Now here she was on her knees next to him, and her arms were around him in an awkward embrace while she fumbled with the harness. She kept her head down so she would not have to look at him, but that meant her face was pressed against his chest when she reached behind him.
He smelled so nice. The scent of his skin reminded her of gentle sunlight and cool breezes, and the tangy fragrance of moist green leaves.
“Pull the strap tighter,” he said, his lips almost touching her ear. She could feel his warm breath on her neck, and she suddenly recalled how he had felt in the pod, pressed closely against her back during all that dangerous ride. “Tighter, lieutenant. Ah, that’s good. Now wind it around again, and then another time if it’s long enough.”
She must be going mad. It must be the hot sun and the unfamiliar air. This was the despicable Commander Tarik, not a friend.

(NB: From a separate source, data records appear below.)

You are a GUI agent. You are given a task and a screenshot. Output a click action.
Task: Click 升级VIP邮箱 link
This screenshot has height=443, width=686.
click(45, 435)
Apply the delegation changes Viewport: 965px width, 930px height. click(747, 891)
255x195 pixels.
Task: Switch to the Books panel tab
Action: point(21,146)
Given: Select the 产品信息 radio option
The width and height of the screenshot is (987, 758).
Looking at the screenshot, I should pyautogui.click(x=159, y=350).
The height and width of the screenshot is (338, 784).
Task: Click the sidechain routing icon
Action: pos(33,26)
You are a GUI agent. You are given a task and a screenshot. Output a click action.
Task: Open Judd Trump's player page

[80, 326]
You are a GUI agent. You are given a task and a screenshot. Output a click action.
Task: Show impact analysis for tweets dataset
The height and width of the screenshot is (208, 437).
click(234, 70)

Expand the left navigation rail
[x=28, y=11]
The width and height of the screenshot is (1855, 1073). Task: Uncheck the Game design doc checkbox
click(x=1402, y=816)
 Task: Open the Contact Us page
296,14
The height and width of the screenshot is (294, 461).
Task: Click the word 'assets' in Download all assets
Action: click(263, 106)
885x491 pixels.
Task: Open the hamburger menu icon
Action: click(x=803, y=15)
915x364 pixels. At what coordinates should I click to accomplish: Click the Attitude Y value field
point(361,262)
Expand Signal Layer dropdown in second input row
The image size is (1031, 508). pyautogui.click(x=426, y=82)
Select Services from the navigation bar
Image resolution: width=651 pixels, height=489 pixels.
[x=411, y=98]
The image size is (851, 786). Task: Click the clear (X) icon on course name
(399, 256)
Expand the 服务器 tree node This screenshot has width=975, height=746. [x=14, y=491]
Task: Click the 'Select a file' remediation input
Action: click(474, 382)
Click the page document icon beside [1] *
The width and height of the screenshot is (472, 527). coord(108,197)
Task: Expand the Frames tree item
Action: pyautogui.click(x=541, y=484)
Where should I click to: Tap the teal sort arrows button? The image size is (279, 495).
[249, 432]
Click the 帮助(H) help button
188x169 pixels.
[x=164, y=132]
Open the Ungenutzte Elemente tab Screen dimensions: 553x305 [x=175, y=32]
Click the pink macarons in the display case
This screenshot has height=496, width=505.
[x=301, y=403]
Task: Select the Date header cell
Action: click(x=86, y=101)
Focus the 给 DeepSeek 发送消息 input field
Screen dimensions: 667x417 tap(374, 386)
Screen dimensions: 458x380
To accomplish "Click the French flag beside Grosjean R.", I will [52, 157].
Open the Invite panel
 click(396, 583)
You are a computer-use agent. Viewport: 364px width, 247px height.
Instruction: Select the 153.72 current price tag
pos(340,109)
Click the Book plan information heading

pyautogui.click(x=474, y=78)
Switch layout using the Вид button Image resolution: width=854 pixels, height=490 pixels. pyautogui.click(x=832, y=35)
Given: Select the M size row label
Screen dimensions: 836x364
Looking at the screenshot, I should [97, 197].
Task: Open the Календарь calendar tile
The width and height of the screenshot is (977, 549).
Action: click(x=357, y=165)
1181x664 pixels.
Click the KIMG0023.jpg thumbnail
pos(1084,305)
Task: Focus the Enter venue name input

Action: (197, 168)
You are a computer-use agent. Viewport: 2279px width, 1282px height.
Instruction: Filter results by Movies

She finished wrapping the harness about his rib cage, fastened the end with one of the clips from the neck of her own uniform, and sat back on her heels, looking anywhere but into his eyes, or at his mouth, or at the chest and shoulders and upper arms that had proven to be remarkably hard-muscled in spite of his slenderness.
“Thank you,” he said softly. “Now, if you would help me with my jacket again.”
It was easier to get it on than it had been to take it off. He did not seem to be in as much pain now, thanks to the support provided by the harness. By the time he was covered and the closures fastened, Narisa had herself under complete control once more.
“Drink some water,” she told him, handing over the largest of the three packages that made up the total of all their supplies.
He took a mouthful, swallowed, and then inhaled deeply. She could tell it hurt because he doubled over and nearly dropped the water container.
“Be careful.” She snatched it away from him, hastily reclosing it. “If you spill this, there isn’t any more.”
“Exactly. We must find more. Help me up, lieutenant.”